The study says lack of transparency hides how tax havens are linked to the degradation of environmental commons that are crucial for both people and planet at global scales.

It includes the first calculation of the foreign capital that flows into the beef and soya sectors operating in the Brazilian Amazon, both linked to deforestation.

The Cayman Islands proved to be the largest governmental source of transfers for foreign capital to both sectors. Well-known as a tax haven, the Islands provide three benefits to investors: legal efficiency, tax minimisation, and secrecy.

The study also includes a systematic analysis of tax havens’ role in global IUU fishing. With 70% of the vessels found to carry out or support IUU fishing, and for which flag information is available, flagged under a tax haven jurisdiction now or in the past, Belize and Panama are frequently mentioned.
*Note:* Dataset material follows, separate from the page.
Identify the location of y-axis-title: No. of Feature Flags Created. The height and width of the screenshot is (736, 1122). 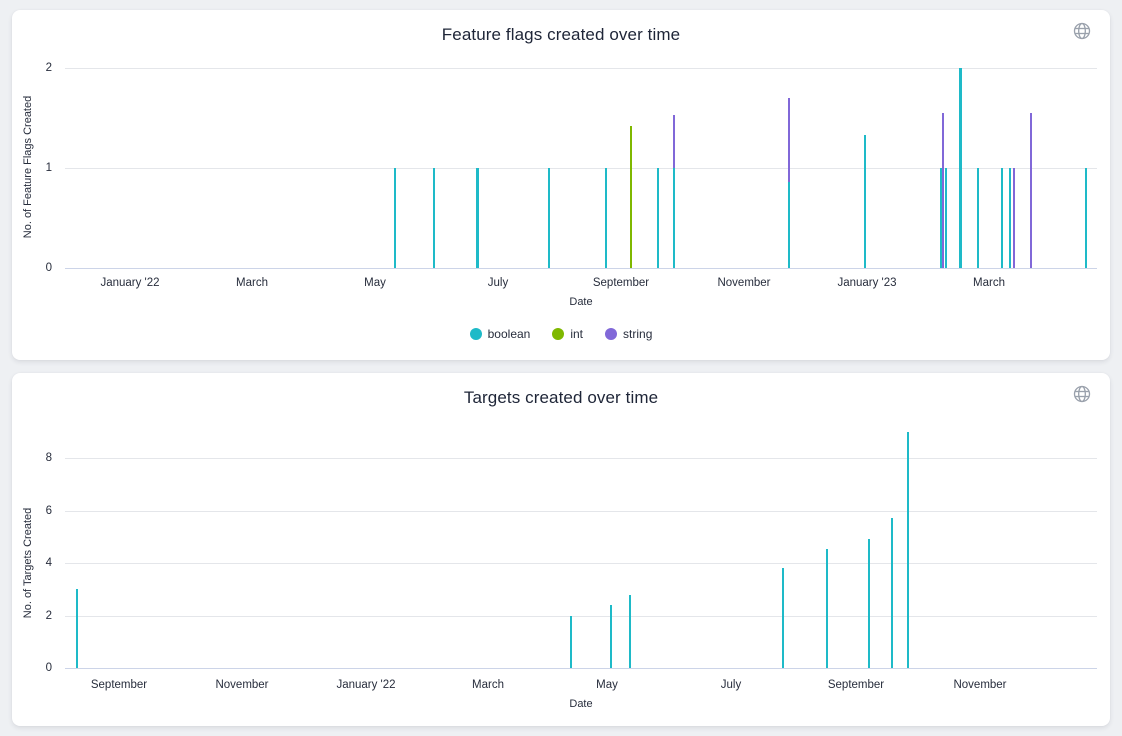
(28, 167).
Many of these tax havens are also so-called flags of convenience states, countries with limited monitoring and enforcement capacity that do not penalise vessels sailing under their flag even if they are identified as operating in violation of international law.

Dual Identities

This combination of tax havens and flags of convenience allows companies to operate fishing vessels with dual identities, one used for legal and the other for illegal fishing.

“The global nature of fisheries value chains, complex ownership structures and limited governance capacities of many coastal nations, make the sector susceptible to the use of tax havens,” says co-author Henrik Österblom, SRC  deputy science director.

Among issues which the researchers suggest should be central to future research and to the governance of tax havens is the loss of tax revenue the havens cause. This, they argue, should be seen as an indirect subsidy to economic activities which damage the global commons, and organisations like UN Environment should assess the environmental costs involved.

And they argue that the international community should view tax evasion and aggressive tax planning as not only a socio-political problem, but also an environmental one. Putting tax havens on the global sustainability agenda, they say, is key to protecting the environment and achieving the UN Sustainable Development Goals.